[Input material — start]

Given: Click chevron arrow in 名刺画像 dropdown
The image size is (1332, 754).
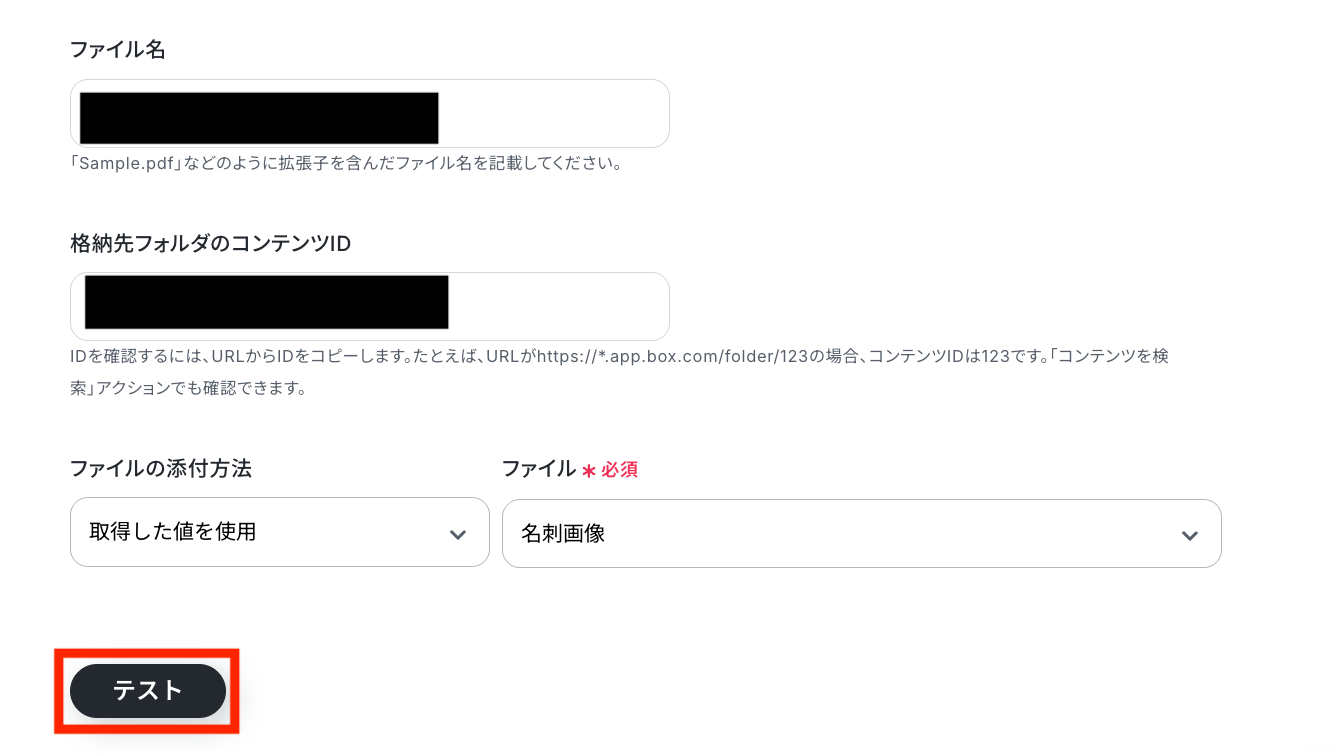Looking at the screenshot, I should (x=1190, y=535).
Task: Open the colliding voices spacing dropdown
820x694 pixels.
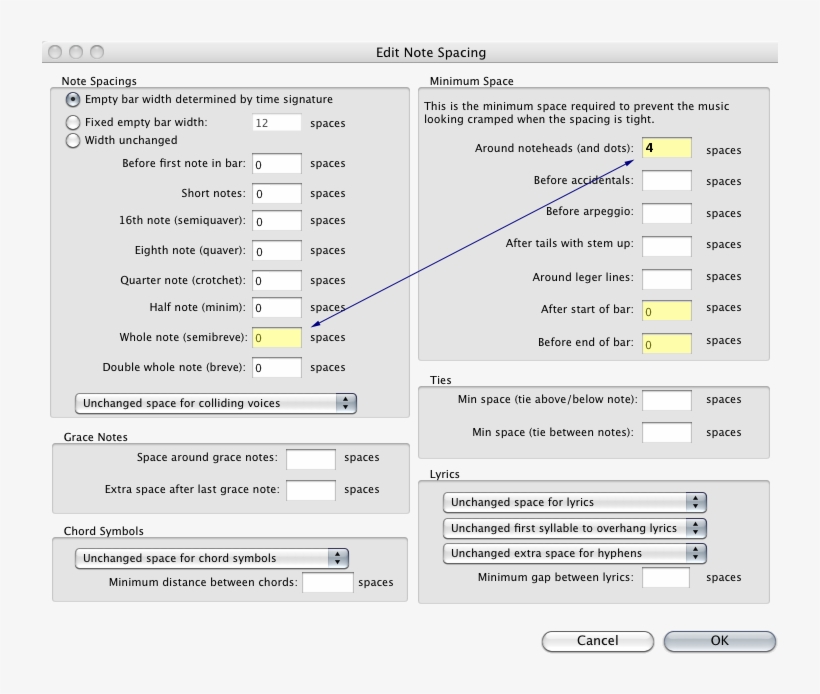Action: (215, 403)
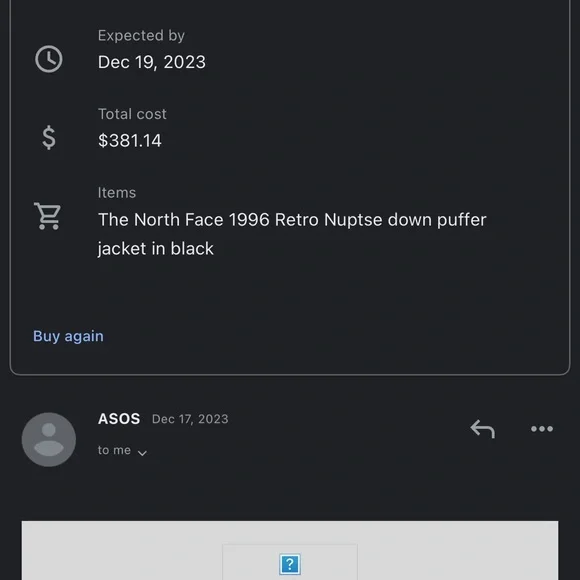Click the broken image question mark icon
Viewport: 580px width, 580px height.
tap(290, 564)
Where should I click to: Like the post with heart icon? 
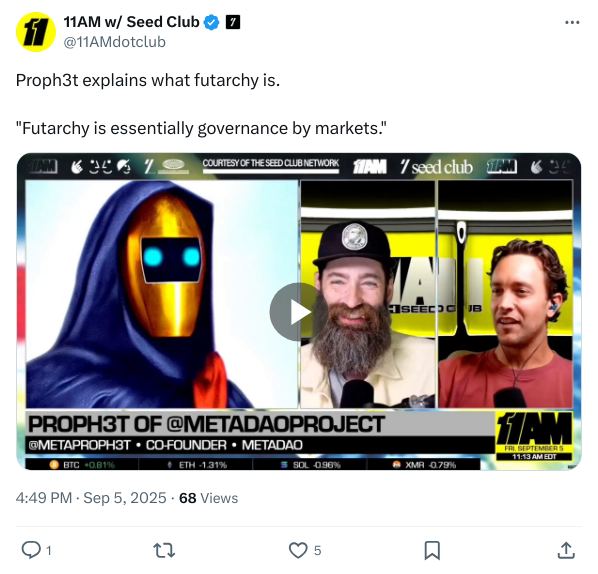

[Input material — finish]

Nothing but the lines from the one holding "820x694 pixels." through the final line of the entries should be retyped, exactly as they stand and without pictures.

820x694 pixels.
Action: (215, 403)
Click the broken image question mark icon
Viewport: 580px width, 580px height.
tap(290, 564)
Where should I click to: Like the post with heart icon? 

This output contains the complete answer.